Metin bloğu =>
····················
Burjuva demokrasisinde partilerin rol dağılımında ikinci sınıflandırma partilerin ideolojik yoğunluğu üzerine olur: Kitle partileri, sağ veya sol kulvarda olsun, daha geniş kitlelere ulaşabilmek için kendi siyasi ideolojilerinden taviz verirler.

Burjuva demokrasilerinde temel çelişki ekonomik üretimden elde edilecek artı değerin paylaşılmasına dayanır. Bu anlamda siyasetin iki ana kulvarı vardır: Sağ ve sol kulvarlar. Sağ kulvardaki partiler genelde ekonomik büyümeyi öncelik olarak belirler. Denebilir ki, bu herkes için iyi bir hedeftir. Ama kazın ayağı öyle değildir… Büyümenin motoru yatırımlar, yatırımları yapan girişimciler ve finanse eden de bankalar ve sermaye piyasalarıdır. Bu yüzden sağ siyaset genelde iş adamı – girişimci – sermayedarları, finans ve bankacılık sektörünü kollayan bir tutum alır. Öte yanda sol kulvar ise büyümeden önce gelir dağılımında adaleti önceler. Bu yüzden geniş çalışan kitlelerinin ücret ve maaşlarının iyileştirilmesi, sosyal güvencenin arttırılması ve nihayet sosyal devletin işletilmesini savunurlar. Bu tartışmasız kâr oranlarının düşmesi, yatırımın ve büyümenin yavaşlaması anlamına gelecektir.

Burjuva demokrasisinde partilerin rol dağılımında ikinci sınıflandırma partilerin ideolojik yoğunluğu üzerine olur: Kitle partileri, sağ veya sol kulvarda olsun, daha geniş kitlelere ulaşabilmek için kendi siyasi ideolojilerinden taviz verirler. Bu anlamda merkez sağ partiler büyüme hedefine yönelirken, aynı zamanda, alt gelir gruplarını iyileştirecek çeşitli popülist politikalara da yönelirler. (Günümüzden örnek verirsek, 48 yaşında kadınları 50 yaşında erkekleri emekli edecek EYT düzenlemesi, düşük faizle ucuz kredi plasmanı, gecekondulara tapu verilmesi ve benzeri, DMD) Öte yandan merkez sol partiler de iş hayatı ile daha sıcak ilişkiler kurarlar, iş gücü lehine uygulayacakları politikaları yumuşatırlar. İdeolojik partiler ise geniş bir halk kitlesine ulaşmayı değil, belli bir siyasi ve iktisadi programı istikrarlı bir şekilde savunmayı amaçlarlar. Bu yüzden iktidara gelmeleri çok mümkün değildir. Ama temsil ettikleri sınıfların çıkarlarını savunmak amacıyla toplumsal muhalefet rolü üstlenirler.
····················
Görev listesi =>
**A.** Burjuva demokrasisi üzerine olan metinden "Burjuva demokrasilerinde temel" ifadesinden başlayıp "yavaşlaması anlamına gelecektir." ifadesine kadar (bu ifade de dahil) olan bölümü aynen alıntılayın.
**B.** Burjuva demokrasisi üzerine olan metinde parantez içinde verilen popülist politika örneklerinin hepsini sıralayın.
Metinden sonra gelen satırların metinle hiçbir ilgisi yoktur.

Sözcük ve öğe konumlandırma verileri
····················
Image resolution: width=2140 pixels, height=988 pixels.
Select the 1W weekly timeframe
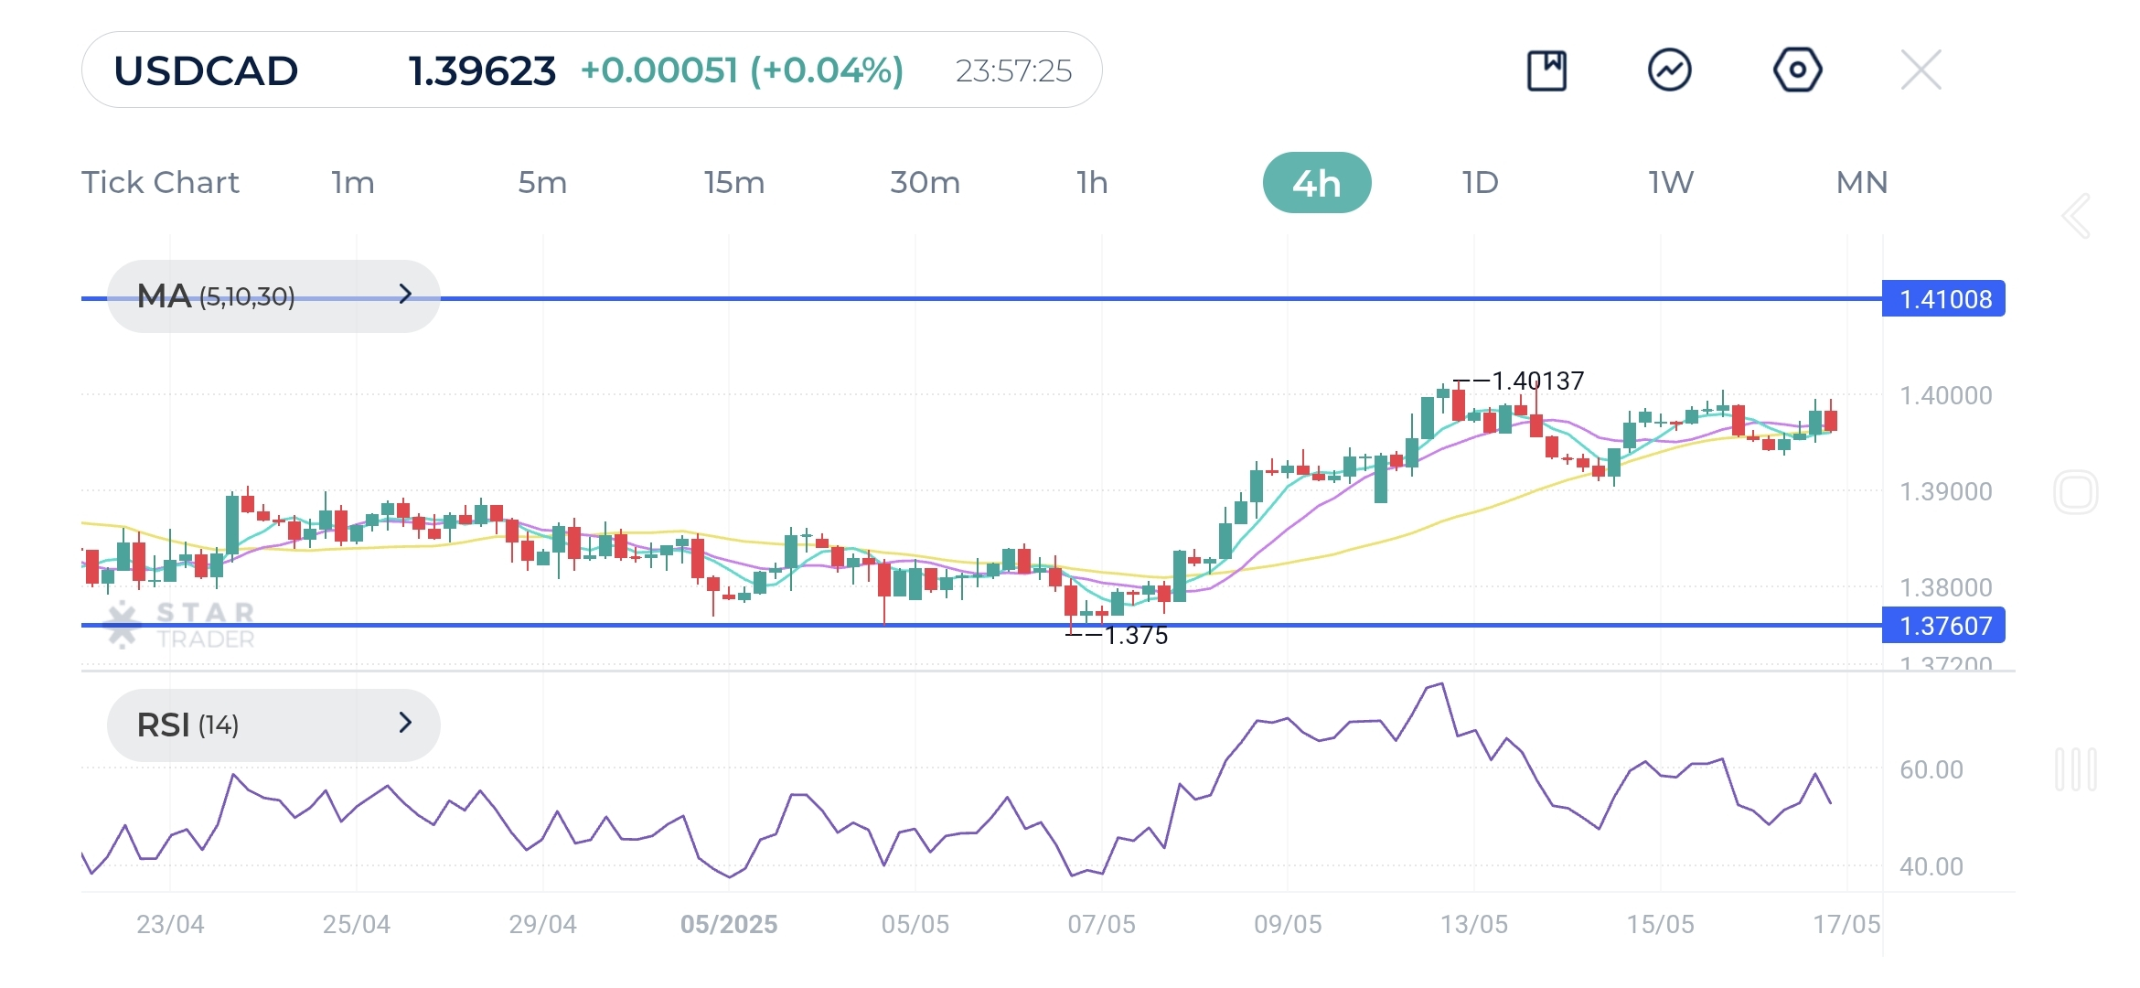click(1668, 182)
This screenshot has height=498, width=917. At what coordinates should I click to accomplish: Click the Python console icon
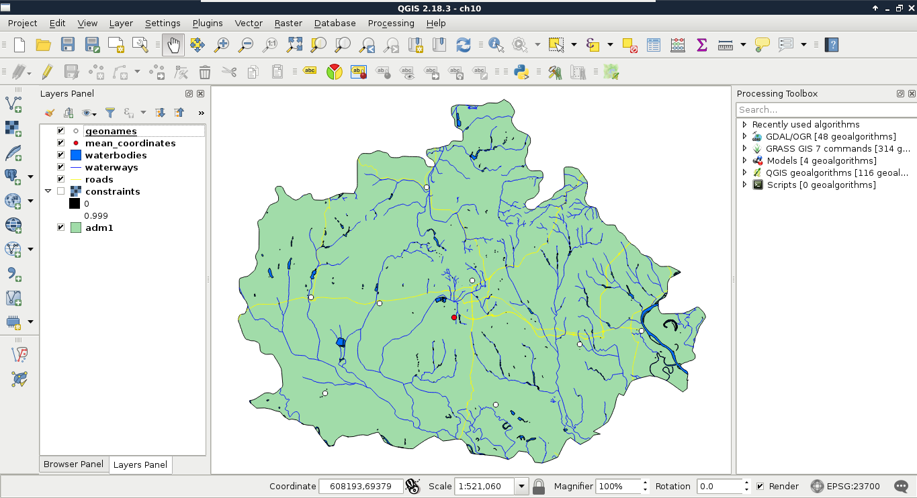[521, 72]
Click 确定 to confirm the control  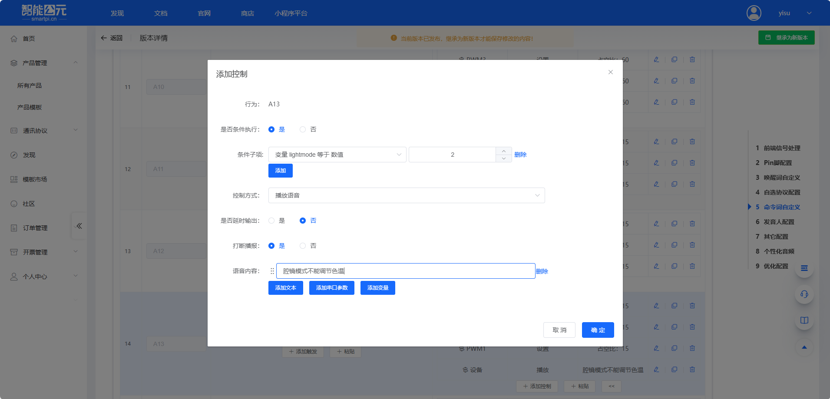[x=598, y=330]

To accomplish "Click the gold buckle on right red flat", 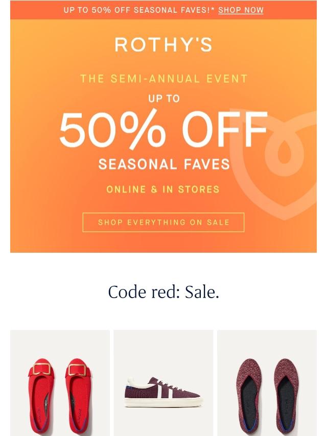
····················
Yanıtlar =>
**A.**
Burjuva demokrasilerinde temel çelişki ekonomik üretimden elde edilecek artı değerin paylaşılmasına dayanır. Bu anlamda siyasetin iki ana kulvarı vardır: Sağ ve sol kulvarlar. Sağ kulvardaki partiler genelde ekonomik büyümeyi öncelik olarak belirler. Denebilir ki, bu herkes için iyi bir hedeftir. Ama kazın ayağı öyle değildir… Büyümenin motoru yatırımlar, yatırımları yapan girişimciler ve finanse eden de bankalar ve sermaye piyasalarıdır. Bu yüzden sağ siyaset genelde iş adamı – girişimci – sermayedarları, finans ve bankacılık sektörünü kollayan bir tutum alır. Öte yanda sol kulvar ise büyümeden önce gelir dağılımında adaleti önceler. Bu yüzden geniş çalışan kitlelerinin ücret ve maaşlarının iyileştirilmesi, sosyal güvencenin arttırılması ve nihayet sosyal devletin işletilmesini savunurlar. Bu tartışmasız kâr oranlarının düşmesi, yatırımın ve büyümenin yavaşlaması anlamına gelecektir.

**B.**
- 48 yaşında kadınları 50 yaşında erkekleri emekli edecek EYT düzenlemesi
- Düşük faizle ucuz kredi plasmanı
- Gecekondulara tapu verilmesi